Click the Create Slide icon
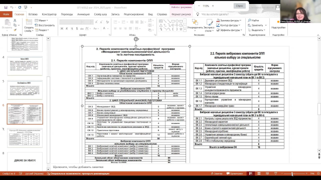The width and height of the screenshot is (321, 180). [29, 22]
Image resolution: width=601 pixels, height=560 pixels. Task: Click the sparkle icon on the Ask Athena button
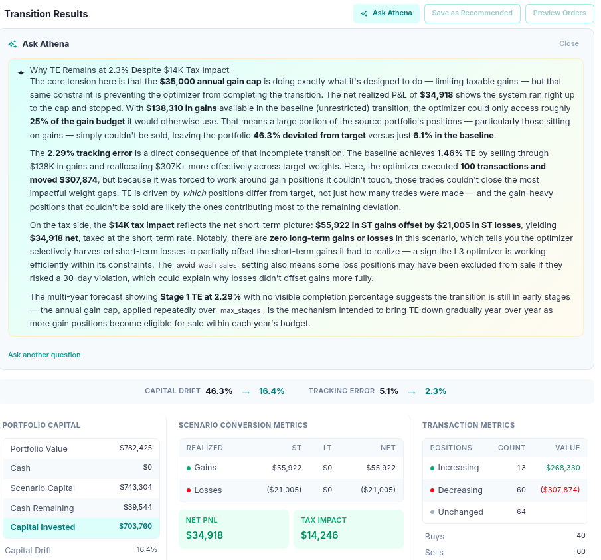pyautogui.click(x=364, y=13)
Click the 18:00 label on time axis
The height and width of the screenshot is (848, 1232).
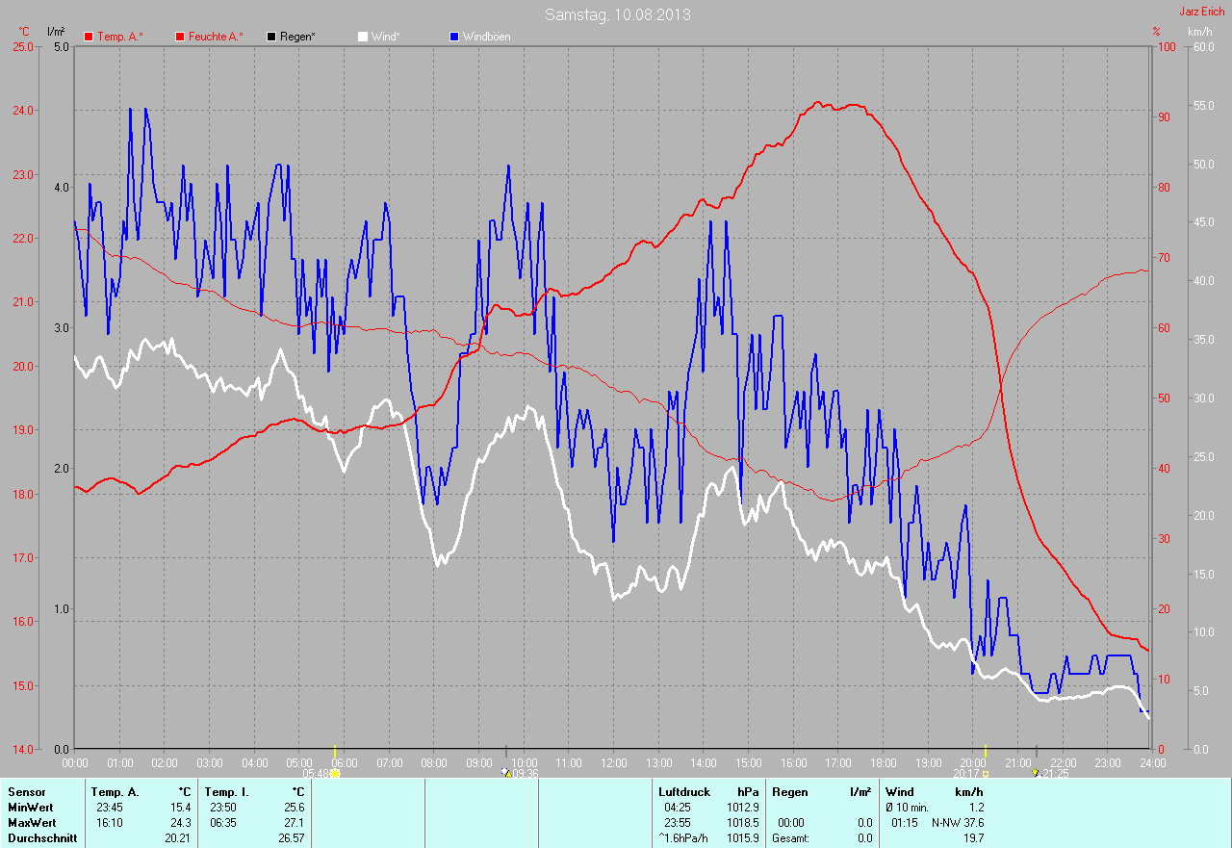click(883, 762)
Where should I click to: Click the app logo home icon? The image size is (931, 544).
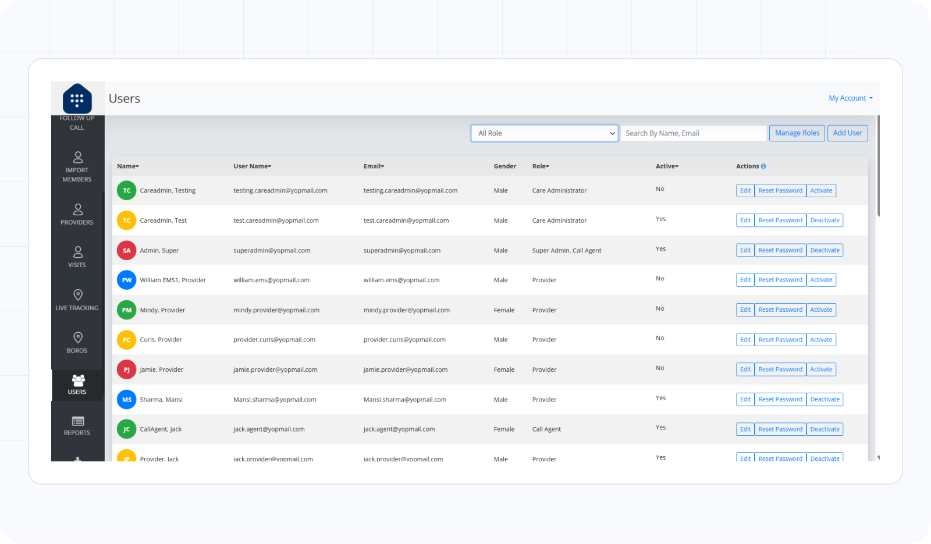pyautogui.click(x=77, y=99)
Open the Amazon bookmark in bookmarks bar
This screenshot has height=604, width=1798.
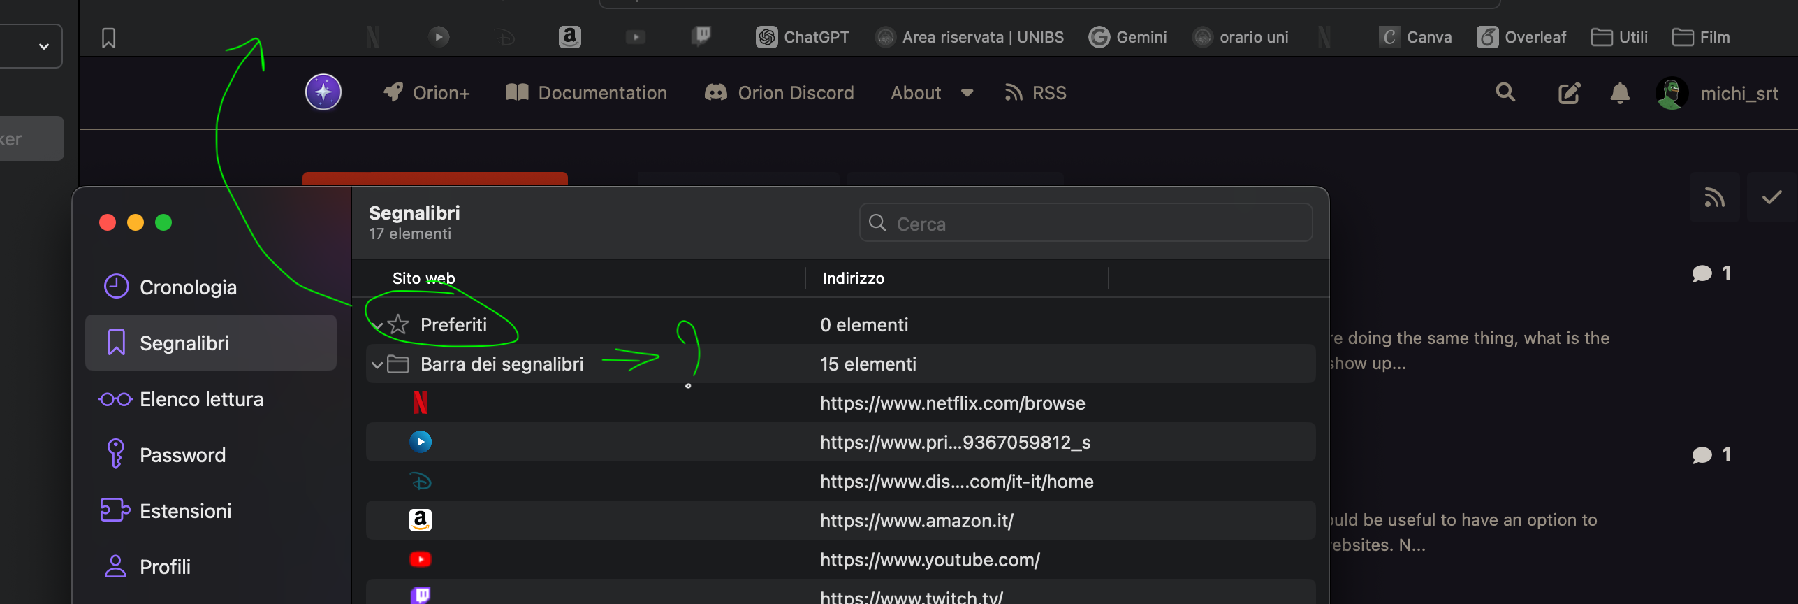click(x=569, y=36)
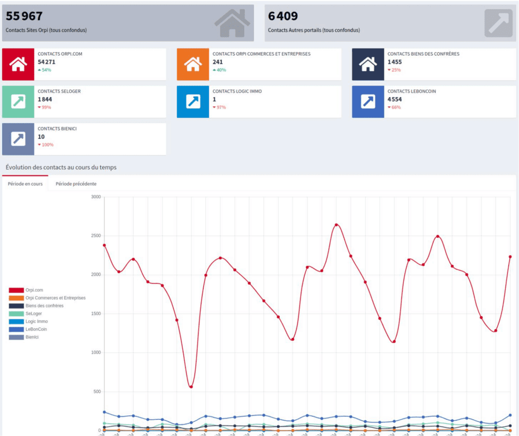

+ + +

ABOUT THIS TASK
Pictures stay out of the copy. Reproduce exactly the lines from the one containing "The height and" through the last line of the records above, both included.

SOLUTION
The height and width of the screenshot is (848, 1232).
click(883, 762)
Where should I click to: Click the app logo home icon? The image size is (931, 544).
pyautogui.click(x=77, y=99)
Open the Amazon bookmark in bookmarks bar
This screenshot has height=604, width=1798.
click(x=569, y=36)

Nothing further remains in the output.